Hutton should read his pensions report again before leaping to Cameron’s rescue
Government ministers have been on the ropes over pension reforms ever since the public sector strikes. Their claim that pensions were ‘unaffordable’ was widely discredited, even by the usually supine BBC. Memorably, The Today Programme’s Evan Davies told both Francis Maude and Justine Greening he had searched the Hutton Report and the word ‘unaffordable’ did not appear.
As a result, government ministers were obliged to change tack and argue instead that the public sector pensions were ‘unfair’ for those in the private sector who have little or no pension – as if the employer pensions’ contribution holidays, negative stock market returns and widespread scheme closures were the model to be emulated.
But who is this riding in over the horizon to rescue the government? None other than ex-New Labour minister John Hutton himself. The author of the Tory attack on public sector pensions denies his evidence demonstrates that the pensions are indeed affordable.
He refers to his own now-famous fan chart which shows public sector pension costs falling from 1.9% of GDP currently to 1.4% of GDP in 50 years’ time as being “taken out of context”.
How was this key projection arrived at? That’s set out in the report itself:
“[We] asked the Government Actuary’s Department (GAD) to project future public service pensions expenditure. It projected benefit payments to fall gradually to around 1.4 per cent of GDP in 2059-60, after peaking at 1.9 per cent of gross domestic product (GDP) in 2010-11.”
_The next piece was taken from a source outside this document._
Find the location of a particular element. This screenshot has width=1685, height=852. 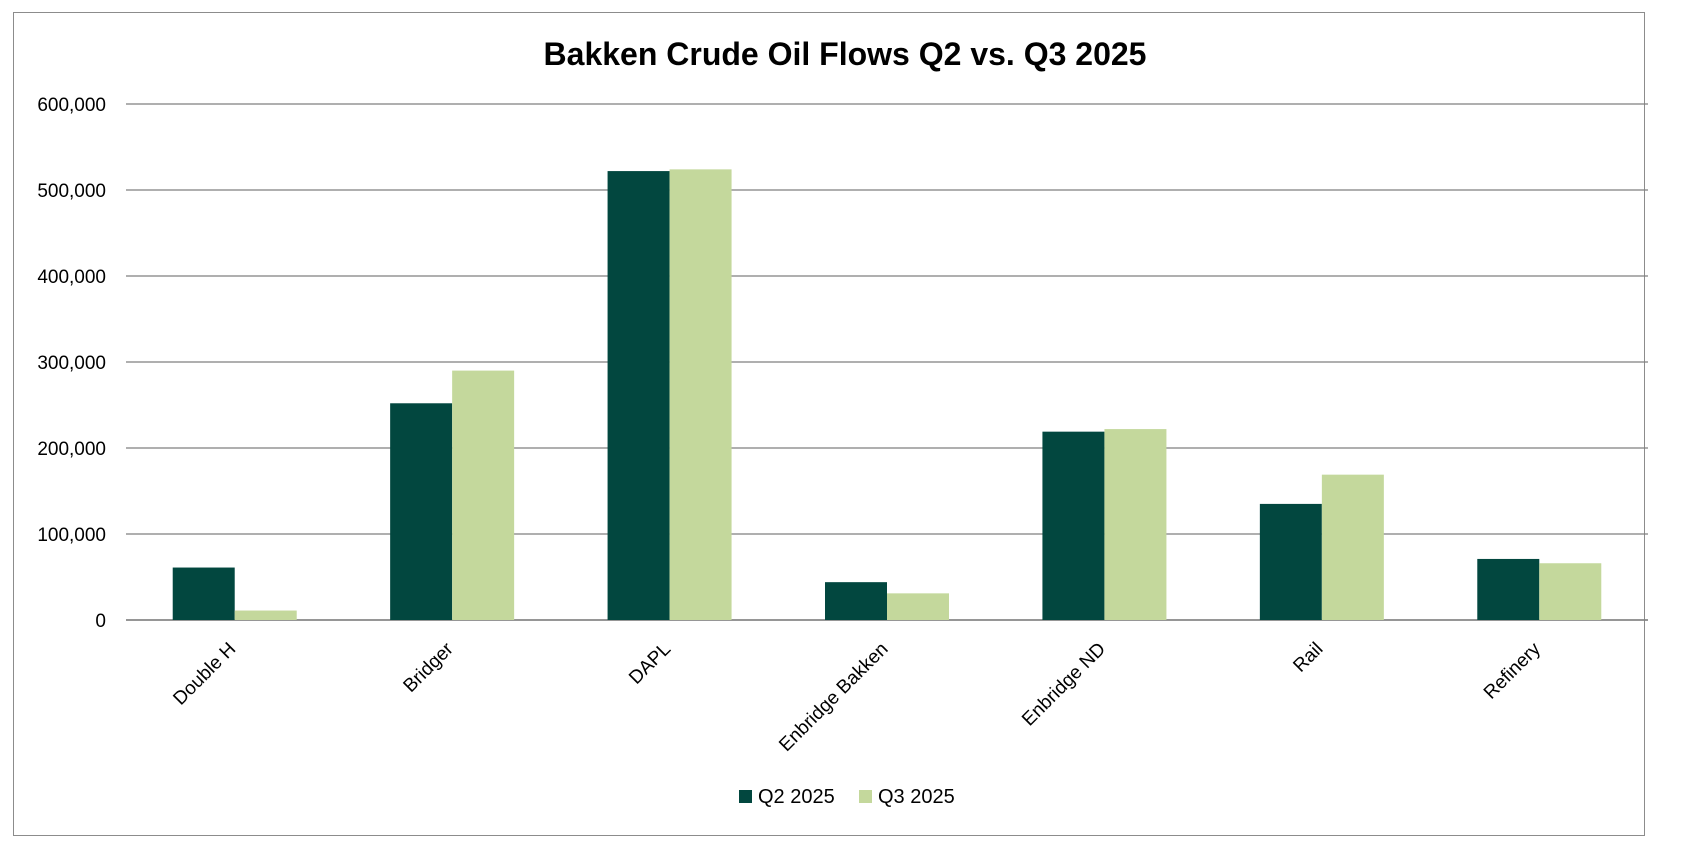

y-tick-label: 200,000 is located at coordinates (72, 450).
What assumptions were the GAD working with? As itemised in the note to the graph, a key set of variables are included. In Annex C to the interim report these are detailed.
Productivity is assumed to rise at the same rate as in prior years, the public sector workforce is expected to shrink over a number of years and suffer a pay freeze, then grow later and life expectancy is projected to continue its steady increase. The Retail Prices Index is assumed to grow faster than the Consumer Prices Index, as it always has.
But Hutton has changed the terms of the debate.
He argues now that the pensions’ costs are ‘sustainable’ but whether they are ‘affordable’ is a political judgement:
“That completely misreads the entire report. I was trying to talk about sustainability. That can be measured as total cost proportion of GDP. Affordability is a different judgement, a political judgement.
“The economics, looking at the future costs of pensions is not. That’s objective. The thing that is wrong is for people to say that because there is this one table showing predicting it to fall over 50 years.”
Taking a leaf out of Evan Davies’s book, I too searched the Report (pdf) for the word unsustainable. The word appears only once, on page 77. And this is in the theoretical case employee contributions are kept low requiring employers to contribute more, which could lead to a scheme being ‘unsustainable’.
Since this is the opposite of what is happening, with employees contributing much more, the theoretical example is irrelevant to current circumstances.
He also, quite misleadingly, says it is the cap and share system (significant rises in benefits to be capped and employees to make a greater contribution towards them) which produces the fall in pension costs as a proportion of GDP. But this is not true.
As his own Interim Report (pdf) shows, the effect of the scheme proposed has only a very small effect in reducing costs, because it is unlikely to affect very many pensioners:

The reality is that Hutton has made a ‘political judgement’. It is the same as the Tories. This is that public sector pensions must be reduced not because of costs – that is already happening.
They must be reduced because they are a cost to any businesses seeking to take control of newly-privatised functions of the public sector, as set out in the first point of Hutton’s Terms of Reference, which states the Commission is to have regard to:
“…the growing disparity between public service and private sector pension provision, in the context of the overall reward package – including the impact on labour market mobility between public and private sectors and pensions as a barrier to greater plurality of provision of public services.”